The inlet usually requires about 100 days of dredging a year, he said.
    Work required of the dredge captain and his crew includes maintenance of the dredging equipment. And the need for dredging is dictated by weather. Heavy winter winds or hurricanes can  in a short time move enough sand into the inlet to make it too shallow for navigation.
    Bitterling said there were times when he left work on a Friday and returned Monday to find the inlet filled with sand.
    A black-and-white photo on his wall shows Bitterling walking across car tires that were strewn across the beach south of Boca Raton Inlet following a hurricane — remnants of the Osborne artificial reef project that placed 2 million tires into the ocean in 65 feet of water south of Boca Raton in Broward County.
    “You could walk from (Boca Raton Inlet) to Deerfield Beach without touching the sand,” Bitterling said while showing the photo of a beach littered with tires.
    The tires broke loose from the reef during storms and wound up on far-away beaches.
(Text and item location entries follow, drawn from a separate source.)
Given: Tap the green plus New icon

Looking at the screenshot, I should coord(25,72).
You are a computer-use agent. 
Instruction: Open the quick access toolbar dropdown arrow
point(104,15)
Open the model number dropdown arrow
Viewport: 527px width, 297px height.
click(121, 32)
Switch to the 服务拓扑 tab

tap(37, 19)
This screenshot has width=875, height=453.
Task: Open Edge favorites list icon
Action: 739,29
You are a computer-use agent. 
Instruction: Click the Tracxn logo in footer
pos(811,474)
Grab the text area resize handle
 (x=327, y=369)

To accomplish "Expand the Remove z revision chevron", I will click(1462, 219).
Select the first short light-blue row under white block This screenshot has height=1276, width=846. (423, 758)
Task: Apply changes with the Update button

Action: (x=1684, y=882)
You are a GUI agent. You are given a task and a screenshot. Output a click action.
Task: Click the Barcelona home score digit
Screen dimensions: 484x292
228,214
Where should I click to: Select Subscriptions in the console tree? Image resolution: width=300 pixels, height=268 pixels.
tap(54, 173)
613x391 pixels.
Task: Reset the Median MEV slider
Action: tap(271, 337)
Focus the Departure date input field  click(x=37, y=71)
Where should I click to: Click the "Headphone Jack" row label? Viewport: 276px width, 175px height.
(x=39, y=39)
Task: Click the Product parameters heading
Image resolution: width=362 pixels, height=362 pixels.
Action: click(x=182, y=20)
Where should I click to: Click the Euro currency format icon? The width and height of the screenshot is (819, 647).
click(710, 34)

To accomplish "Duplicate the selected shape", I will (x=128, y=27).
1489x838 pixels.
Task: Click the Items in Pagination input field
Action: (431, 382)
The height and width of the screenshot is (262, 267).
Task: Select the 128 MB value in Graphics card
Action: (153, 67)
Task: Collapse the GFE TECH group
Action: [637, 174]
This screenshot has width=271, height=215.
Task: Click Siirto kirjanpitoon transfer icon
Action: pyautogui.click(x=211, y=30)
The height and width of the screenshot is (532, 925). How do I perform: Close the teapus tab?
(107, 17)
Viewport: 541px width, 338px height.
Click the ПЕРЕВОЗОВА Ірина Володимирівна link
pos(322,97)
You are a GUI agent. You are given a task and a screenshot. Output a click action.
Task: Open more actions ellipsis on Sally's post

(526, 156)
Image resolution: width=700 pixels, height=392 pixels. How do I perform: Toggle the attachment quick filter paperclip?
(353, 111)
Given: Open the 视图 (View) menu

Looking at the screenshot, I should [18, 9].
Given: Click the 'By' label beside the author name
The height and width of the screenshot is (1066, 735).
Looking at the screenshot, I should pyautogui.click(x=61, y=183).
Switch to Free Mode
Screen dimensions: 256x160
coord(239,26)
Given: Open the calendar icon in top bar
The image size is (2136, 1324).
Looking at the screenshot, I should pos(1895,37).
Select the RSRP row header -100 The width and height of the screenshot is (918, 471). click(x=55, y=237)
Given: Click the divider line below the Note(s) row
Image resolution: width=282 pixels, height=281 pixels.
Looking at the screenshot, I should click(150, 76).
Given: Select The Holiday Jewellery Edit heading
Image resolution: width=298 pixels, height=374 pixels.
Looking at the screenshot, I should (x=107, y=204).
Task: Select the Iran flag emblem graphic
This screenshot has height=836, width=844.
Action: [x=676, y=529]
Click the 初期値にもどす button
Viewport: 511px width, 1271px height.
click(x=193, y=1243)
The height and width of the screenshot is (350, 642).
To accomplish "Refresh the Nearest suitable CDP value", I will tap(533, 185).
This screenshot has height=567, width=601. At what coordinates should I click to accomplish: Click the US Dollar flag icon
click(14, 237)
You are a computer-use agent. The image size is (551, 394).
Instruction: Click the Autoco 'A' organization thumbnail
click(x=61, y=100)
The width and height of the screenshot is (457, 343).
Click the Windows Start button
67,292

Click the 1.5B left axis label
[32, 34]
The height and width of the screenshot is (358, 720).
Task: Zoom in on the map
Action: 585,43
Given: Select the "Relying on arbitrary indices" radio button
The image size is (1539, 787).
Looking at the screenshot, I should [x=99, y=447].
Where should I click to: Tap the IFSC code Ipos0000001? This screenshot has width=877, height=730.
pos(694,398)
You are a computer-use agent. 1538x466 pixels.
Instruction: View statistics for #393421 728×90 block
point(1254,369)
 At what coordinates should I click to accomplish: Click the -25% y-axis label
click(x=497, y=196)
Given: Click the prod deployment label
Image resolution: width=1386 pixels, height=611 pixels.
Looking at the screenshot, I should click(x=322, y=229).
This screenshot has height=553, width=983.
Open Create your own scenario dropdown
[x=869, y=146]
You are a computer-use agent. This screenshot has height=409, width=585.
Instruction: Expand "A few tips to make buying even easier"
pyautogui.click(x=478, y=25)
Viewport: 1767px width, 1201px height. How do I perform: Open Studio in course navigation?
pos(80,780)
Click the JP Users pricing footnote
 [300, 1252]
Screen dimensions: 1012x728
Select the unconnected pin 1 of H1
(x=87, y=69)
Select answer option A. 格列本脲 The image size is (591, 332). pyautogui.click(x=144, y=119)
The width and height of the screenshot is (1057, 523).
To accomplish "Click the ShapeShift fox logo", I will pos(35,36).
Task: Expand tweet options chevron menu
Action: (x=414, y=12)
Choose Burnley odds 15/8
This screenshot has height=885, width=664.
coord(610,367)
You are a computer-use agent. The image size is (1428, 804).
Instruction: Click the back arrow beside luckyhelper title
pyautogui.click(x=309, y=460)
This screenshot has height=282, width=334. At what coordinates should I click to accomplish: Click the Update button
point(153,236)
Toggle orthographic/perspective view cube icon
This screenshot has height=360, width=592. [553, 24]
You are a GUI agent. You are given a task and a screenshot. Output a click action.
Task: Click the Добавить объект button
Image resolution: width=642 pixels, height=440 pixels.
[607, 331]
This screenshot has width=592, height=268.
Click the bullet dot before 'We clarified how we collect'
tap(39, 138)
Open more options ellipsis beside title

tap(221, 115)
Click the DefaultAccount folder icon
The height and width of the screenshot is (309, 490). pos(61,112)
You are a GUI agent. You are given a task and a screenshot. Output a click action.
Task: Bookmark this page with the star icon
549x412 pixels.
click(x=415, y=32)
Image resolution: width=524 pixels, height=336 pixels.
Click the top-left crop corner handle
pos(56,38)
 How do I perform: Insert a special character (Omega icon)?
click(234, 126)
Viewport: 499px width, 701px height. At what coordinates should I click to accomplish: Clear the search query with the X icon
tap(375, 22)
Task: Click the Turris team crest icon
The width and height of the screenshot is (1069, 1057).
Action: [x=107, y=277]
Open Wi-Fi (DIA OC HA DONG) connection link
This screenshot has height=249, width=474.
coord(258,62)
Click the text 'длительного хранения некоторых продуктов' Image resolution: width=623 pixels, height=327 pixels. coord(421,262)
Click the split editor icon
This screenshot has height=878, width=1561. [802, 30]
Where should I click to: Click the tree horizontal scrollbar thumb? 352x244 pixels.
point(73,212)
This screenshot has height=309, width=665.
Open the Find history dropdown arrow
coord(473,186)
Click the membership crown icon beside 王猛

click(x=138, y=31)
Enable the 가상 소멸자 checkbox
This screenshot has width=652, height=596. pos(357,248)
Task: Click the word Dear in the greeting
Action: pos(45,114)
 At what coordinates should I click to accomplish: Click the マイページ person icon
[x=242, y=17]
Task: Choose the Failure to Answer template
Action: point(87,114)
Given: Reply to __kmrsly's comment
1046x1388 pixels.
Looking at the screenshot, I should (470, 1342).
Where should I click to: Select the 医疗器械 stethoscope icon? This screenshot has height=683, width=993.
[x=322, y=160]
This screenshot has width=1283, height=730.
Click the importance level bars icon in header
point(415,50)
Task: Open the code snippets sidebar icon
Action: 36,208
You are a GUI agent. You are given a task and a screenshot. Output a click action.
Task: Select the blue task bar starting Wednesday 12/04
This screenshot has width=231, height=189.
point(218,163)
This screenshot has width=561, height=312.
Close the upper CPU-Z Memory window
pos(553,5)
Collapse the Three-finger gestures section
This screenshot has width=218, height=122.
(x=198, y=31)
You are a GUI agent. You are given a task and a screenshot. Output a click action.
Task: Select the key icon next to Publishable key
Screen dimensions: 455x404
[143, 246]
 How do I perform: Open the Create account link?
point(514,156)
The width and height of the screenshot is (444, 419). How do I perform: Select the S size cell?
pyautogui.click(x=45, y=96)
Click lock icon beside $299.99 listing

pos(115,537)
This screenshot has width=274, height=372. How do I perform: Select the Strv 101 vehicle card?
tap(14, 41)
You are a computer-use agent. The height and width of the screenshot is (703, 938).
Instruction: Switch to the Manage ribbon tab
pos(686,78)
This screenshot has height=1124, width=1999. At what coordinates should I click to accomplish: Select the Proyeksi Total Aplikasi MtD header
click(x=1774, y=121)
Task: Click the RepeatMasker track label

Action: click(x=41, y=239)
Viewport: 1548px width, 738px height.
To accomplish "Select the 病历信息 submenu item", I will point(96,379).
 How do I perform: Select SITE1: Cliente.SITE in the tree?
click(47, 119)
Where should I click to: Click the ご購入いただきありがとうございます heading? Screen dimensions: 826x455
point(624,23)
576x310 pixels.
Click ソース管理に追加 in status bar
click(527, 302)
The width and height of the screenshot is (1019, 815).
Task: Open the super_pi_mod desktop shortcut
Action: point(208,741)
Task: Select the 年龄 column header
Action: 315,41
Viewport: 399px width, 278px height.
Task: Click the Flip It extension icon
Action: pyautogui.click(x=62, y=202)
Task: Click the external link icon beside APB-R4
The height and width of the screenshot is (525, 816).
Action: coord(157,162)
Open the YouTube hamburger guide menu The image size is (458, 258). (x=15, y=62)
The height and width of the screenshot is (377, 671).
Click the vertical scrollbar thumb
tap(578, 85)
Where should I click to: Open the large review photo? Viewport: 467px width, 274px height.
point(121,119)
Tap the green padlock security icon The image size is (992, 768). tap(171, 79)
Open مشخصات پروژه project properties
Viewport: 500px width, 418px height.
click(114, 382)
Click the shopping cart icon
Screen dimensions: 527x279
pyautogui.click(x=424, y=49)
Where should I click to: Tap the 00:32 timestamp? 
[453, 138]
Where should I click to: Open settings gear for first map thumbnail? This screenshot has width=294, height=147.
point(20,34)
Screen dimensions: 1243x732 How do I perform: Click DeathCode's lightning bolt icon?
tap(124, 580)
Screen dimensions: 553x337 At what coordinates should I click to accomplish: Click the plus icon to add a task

They were eventually removed in a 2007 cleanup.  
    Bitterling lives on a canal in Boca Raton with his 32-foot Albin Sportfisher tied to a small dock in his backyard, ready to head offshore to fish for golden tilefish and other deep-water fish.
    Even though his wife has died, Bitterling still has family members living nearby to accompany him on fishing trips.
    Daughter Sharon Manos lives in western Boca Raton, and daughter Linda Bitterling lives in Delray Beach. He also has five grandchildren and two great-grandchildren living in South Florida.
    Even though he’s 85, Bitterling still plays golf, considers himself in excellent health and is not even thinking about selling his boat.
    “I’ve never been without a boat since 1953,” Bitterling said, “and I’ve owned six boats at one time.”